What you have to do → From the material below, keep only the lines that contain the string "Given" and copy each of those lines in full. Treat the match as case-sensitive.

Material provided →
===============

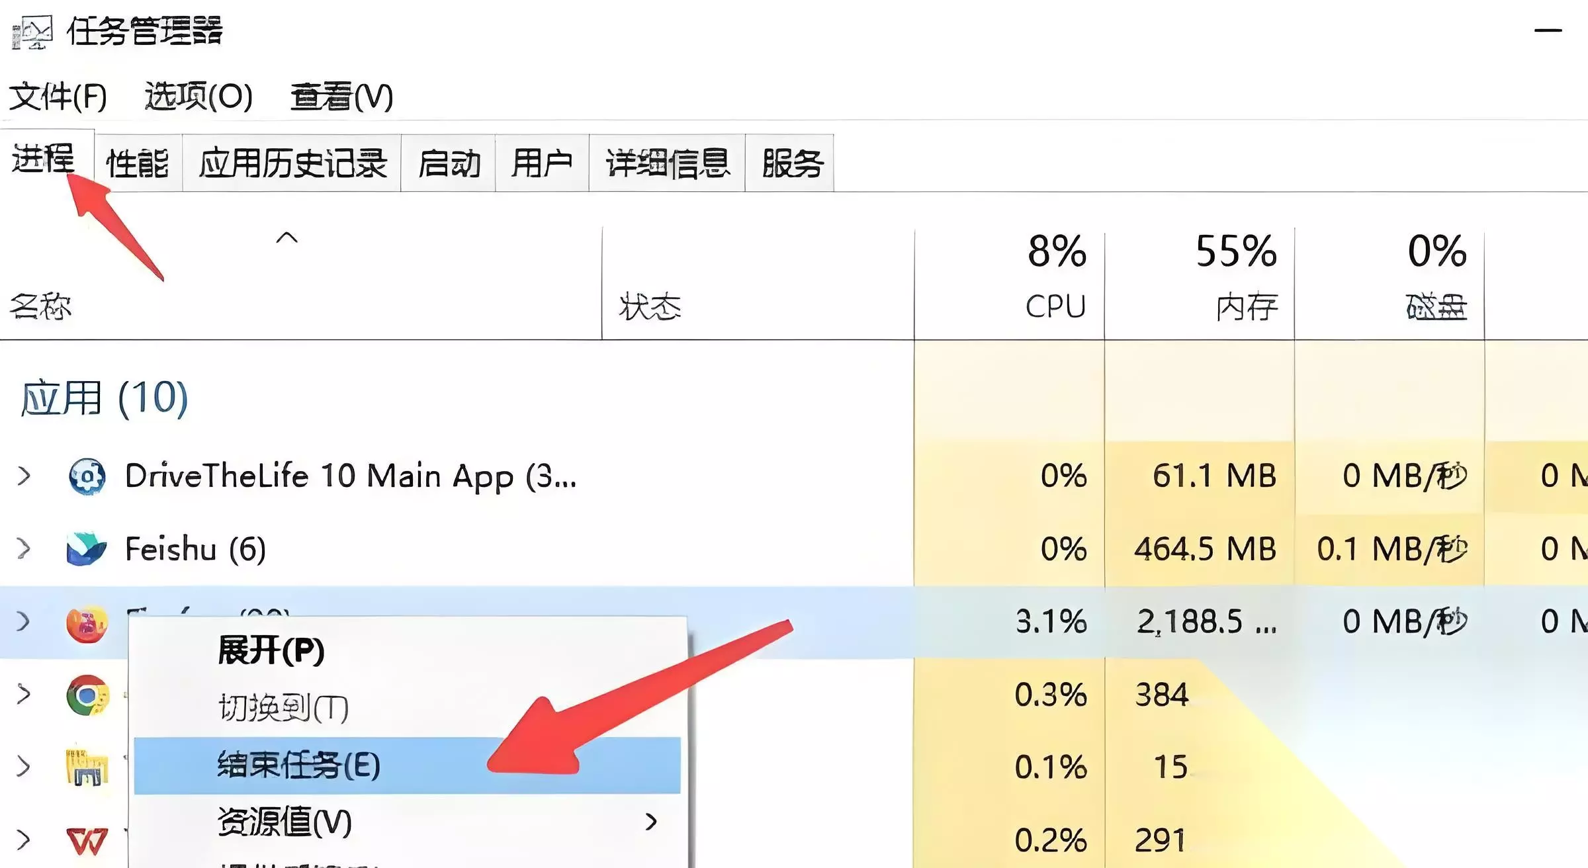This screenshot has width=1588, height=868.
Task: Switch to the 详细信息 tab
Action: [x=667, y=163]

===============

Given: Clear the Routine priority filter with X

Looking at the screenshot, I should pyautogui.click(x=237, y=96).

===============

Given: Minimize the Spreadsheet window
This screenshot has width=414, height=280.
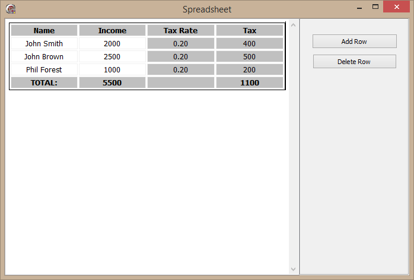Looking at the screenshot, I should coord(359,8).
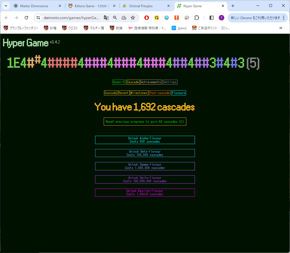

===============

Result →
Given: Clear the Routine priority filter with X
Given: Minimize the Spreadsheet window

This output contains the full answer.